今年の三月はいつまでも寒さが厳しかったように思います。私は2月の終わりには花粉症に備えて耳鼻科で薬を出してもらっていましたが、3月中旬頃までほとんど出番はありませんでした。

中村さんが前回のコラムで書いておられた「色彩と表現」についてのエピソード、とても説得力がありました。
もう10年も前になりますが、アメリカのケアする人のケアの実践を視察させてもらったとき、病院で取り組まれているアートのプログラムが、やはり「患者さんのためにと考えたアートが、スタッフのケアにも役立っていることに気づいた」という経緯によって広がったものだと聞いたことを思い出しました。
「ケアする側」か「ケアされる側」かに関係なく、その場全体にアートは何かをもたらすものなのでしょうね。

▼写真キャプション 奈良公園の梅(森口哲也撮影)

さて、2月の終わりと3月の始めに、高齢者住宅の職員さんを対象とした勉強会を2回行いました。今回はその2回目に行った「グリーフケア」をテーマとした勉強会の報告です。

職員向け勉強会といっても参加は自由だったので、あらかじめテーマをインフォメーションして関心のある方が十数人集まってくださいました。
最初に、グリーフケアの基本、つまり喪失のプロセスとそのケアの知識について、私が体験したエピソードを含めてお話しました。私からの話をとおして、各自が自分の経験を少しずつ思い出してもらえればという意図です。

次に、グループで「喪失体験から学んだこと」について語り合ってもらいました。「学んだこと」といってもほんの些細なことで良いということ、そして「喪失体験」は必ずしも「死別」でなくても良いことをお伝えしました。
話し合い(体験の分かち合い)は、4~5名ずつのそれぞれのグループで和やかに進められていましたので、私はあえて口出しせずにその場の雰囲気を味わいながら待つことにしました。グループでは主にご家族などお身内を見送った体験を語っておられる方が多かったように思います。

データセットの項目:
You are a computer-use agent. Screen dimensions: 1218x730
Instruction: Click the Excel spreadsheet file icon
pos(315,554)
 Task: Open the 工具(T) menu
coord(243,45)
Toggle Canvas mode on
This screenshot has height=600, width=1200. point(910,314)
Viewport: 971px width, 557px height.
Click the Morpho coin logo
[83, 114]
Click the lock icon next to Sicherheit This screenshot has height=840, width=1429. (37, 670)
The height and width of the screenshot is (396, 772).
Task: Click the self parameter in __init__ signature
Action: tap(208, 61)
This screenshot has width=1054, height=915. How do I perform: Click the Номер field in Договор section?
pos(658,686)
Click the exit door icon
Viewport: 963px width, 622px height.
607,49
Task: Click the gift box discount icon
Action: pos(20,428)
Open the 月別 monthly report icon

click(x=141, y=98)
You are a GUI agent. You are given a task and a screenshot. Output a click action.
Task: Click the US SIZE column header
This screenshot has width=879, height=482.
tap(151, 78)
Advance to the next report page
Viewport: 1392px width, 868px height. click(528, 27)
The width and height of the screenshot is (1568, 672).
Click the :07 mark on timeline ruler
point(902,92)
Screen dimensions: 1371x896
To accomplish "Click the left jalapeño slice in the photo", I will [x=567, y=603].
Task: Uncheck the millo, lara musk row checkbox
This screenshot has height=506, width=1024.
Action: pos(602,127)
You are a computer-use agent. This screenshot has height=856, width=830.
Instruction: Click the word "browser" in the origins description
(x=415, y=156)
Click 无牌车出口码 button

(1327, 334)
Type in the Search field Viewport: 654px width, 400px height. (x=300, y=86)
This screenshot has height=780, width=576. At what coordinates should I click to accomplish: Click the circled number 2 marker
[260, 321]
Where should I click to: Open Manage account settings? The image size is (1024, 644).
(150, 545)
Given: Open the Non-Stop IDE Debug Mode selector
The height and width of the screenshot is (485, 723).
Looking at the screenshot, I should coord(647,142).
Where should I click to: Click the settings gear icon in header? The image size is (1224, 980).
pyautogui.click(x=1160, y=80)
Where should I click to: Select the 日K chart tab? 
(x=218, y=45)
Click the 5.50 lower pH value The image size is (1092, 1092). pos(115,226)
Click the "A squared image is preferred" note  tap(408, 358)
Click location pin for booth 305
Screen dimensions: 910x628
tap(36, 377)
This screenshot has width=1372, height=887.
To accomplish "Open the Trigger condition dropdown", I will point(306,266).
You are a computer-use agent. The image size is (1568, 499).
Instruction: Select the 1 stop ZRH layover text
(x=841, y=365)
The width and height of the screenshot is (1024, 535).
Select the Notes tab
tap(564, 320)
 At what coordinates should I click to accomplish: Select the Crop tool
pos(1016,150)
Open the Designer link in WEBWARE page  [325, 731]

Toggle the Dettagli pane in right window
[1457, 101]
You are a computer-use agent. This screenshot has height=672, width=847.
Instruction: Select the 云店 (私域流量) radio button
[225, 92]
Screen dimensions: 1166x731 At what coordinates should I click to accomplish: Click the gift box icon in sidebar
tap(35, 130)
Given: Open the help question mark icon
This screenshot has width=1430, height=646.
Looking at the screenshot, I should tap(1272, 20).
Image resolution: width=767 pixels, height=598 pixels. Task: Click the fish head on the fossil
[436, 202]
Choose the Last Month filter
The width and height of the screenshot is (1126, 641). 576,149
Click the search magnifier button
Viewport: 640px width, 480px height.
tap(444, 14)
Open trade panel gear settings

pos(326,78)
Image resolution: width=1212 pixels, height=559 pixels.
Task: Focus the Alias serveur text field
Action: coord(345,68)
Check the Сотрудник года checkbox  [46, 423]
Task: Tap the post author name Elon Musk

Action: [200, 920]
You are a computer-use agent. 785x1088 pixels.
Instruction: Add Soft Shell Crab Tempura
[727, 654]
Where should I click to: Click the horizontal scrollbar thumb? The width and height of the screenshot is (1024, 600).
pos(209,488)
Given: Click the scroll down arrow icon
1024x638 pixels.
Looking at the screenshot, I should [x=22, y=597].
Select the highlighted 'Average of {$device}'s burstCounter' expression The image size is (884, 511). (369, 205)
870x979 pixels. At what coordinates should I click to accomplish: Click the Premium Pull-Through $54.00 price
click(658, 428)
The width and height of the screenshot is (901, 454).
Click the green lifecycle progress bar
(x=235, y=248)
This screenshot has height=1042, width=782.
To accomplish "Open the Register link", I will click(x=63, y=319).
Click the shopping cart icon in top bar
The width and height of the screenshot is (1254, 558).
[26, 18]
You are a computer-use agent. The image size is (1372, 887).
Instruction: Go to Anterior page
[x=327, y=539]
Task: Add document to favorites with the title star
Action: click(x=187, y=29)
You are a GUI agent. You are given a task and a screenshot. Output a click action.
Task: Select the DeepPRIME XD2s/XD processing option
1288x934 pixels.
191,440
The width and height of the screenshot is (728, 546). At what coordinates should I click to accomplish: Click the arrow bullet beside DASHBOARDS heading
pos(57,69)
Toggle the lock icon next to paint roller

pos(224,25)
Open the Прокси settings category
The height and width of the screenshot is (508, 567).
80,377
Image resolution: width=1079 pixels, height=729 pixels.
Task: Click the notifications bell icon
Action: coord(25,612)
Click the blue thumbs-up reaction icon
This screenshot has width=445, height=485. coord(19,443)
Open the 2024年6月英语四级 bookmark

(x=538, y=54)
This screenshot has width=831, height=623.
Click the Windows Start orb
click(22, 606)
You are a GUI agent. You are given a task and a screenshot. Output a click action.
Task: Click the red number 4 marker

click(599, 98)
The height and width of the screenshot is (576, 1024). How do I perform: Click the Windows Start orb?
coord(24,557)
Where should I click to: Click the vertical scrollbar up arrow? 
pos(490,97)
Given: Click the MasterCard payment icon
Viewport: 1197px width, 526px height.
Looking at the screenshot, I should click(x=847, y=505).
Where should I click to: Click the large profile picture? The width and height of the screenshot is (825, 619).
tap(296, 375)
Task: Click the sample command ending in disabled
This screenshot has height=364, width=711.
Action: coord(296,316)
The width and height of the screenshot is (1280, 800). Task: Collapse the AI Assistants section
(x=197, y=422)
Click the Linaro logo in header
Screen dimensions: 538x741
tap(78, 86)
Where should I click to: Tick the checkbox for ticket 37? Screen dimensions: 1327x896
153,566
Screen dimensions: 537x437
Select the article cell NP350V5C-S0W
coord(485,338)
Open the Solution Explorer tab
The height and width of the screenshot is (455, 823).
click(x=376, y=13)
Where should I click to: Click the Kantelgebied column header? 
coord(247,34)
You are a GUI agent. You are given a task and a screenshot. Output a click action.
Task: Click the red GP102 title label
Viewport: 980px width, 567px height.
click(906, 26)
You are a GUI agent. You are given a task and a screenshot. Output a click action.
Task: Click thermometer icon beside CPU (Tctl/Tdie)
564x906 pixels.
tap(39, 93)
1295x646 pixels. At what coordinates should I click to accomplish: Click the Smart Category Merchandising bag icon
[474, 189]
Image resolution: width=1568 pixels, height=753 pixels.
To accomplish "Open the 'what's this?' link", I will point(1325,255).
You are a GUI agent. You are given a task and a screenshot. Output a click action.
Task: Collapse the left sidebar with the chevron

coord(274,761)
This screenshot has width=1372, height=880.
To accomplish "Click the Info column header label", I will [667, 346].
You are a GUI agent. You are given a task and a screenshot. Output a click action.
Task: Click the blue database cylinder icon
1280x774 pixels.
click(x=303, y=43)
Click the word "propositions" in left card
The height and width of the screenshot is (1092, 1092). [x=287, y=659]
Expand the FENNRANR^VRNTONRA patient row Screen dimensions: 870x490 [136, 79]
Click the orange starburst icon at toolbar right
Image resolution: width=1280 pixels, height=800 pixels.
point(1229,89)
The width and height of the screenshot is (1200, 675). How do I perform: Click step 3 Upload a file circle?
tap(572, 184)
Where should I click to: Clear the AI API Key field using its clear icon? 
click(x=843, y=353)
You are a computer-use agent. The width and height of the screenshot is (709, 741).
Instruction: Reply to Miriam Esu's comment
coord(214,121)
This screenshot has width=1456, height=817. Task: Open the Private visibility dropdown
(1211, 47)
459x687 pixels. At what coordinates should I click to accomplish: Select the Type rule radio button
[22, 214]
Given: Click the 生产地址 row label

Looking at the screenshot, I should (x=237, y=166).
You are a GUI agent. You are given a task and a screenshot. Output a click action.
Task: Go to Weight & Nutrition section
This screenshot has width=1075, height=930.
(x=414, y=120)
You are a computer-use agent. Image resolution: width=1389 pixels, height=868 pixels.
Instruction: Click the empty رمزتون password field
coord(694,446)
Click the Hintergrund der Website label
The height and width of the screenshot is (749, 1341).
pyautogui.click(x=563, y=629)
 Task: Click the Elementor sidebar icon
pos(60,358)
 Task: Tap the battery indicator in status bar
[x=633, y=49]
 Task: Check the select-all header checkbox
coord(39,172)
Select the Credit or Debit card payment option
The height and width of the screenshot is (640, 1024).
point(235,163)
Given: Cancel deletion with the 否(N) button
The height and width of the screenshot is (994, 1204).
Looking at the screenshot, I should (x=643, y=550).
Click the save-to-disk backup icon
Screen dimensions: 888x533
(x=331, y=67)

» 課題 A:
グリーフケア勉強会についての文章によると、グループでの話し合いは何名ずつで進められましたか。
» 課題 B:
グリーフケア勉強会についての文章を、最後の文に続けて書き継いでください。
これらの行は、グリーフケア勉強会についての文章とは関係がありません。

» 最終回答 A:
4~5名ずつです。

» 最終回答 B:
話し合いの時間が終わり、当初はグループから一つずつエピソードを発表してもらおうと考えていたのですが、「立ち上がってみんなの前で発表する」ようなことでもないような気がしてきたので、次のことについて思い浮かぶキーワードを書いてもらって終了することにしました。
それは、「喪失体験が私にもたらしたもの」または「喪ったものが私にもたらしてくれていたもの」です。

最後に書いてもらったキーワードについては、私はどなたのも見ていないのでわかりませんが、それぞれにいろいろ考えながら書いてくださっていました。
そしてこの最後の部分が、私がこの勉強会で最も伝えたかったことです。つまり、ここに書かれたどれもが、悲しみや心残りのようなネガティブなものも含めてすべて「大切なその人の存在の証」だというメッセージです。

このメッセージ、よくよく思い出してみたら、そもそも最初は中村さんが私に教えてくださったことだったと、今日になって気づきました!

「悔いが残る利用者というのは、いつまでも強く心に残るのです。決して忘れることはありません。その人が生きていた証と一緒に私は生きていく、それで良いのだと今は思っています。」(財団法人たんぽぽの家発行『生命に寄りそう風景―ケアする人のケア―』より)

この文章はたしか、中村さんがお話してくださったことを私が書き起こして、確認や修正をお願いしてできあがったものでしたよね。
中村さんのこのエピソードは、ちょうどその頃に同僚の闘病につきあい、やがて看取りに関わることになった私を支えることになりました。
病状が進行し看取りを予感するようになることは、傍らに居る者にとっては「この先取り返しのつかない悔いを残すのではないか」という懼れを抱くことでもあると思います。私が当時まったく未知だった看取りのプロセスに対して逃げずに向き合えたのは、中村さんのお話をとおして「たとえ大きな悔いを残すことになっても大丈夫だ」という気持ちを持てたからでした。

勉強会の最後は絵本「ぶたばあちゃん」の紹介です。みなさん、私のつたない読み聞かせにじっくりと聞き入ってくださいました。
勉強会をとおして大なり小なり揺さぶられた参加者の気持ちを、絵本というアートが慰めてくれたように思います。この絵本、本当に美しい絵で、ばあちゃんとのお別れが描かれているので、機会があったらぜひ読んでみてください。

▼本のキャプション マーガレットワイルド文、ロン・ブルックス絵、今井葦子訳『ぶたばあちゃん』あすなろ書房

いよいよもうすぐ新しい年度が始まりますね。
「とんぼ玉」(http://rekuactivity.blog.fc2.com/)の活動も今年は大きく前進されるとか・・・!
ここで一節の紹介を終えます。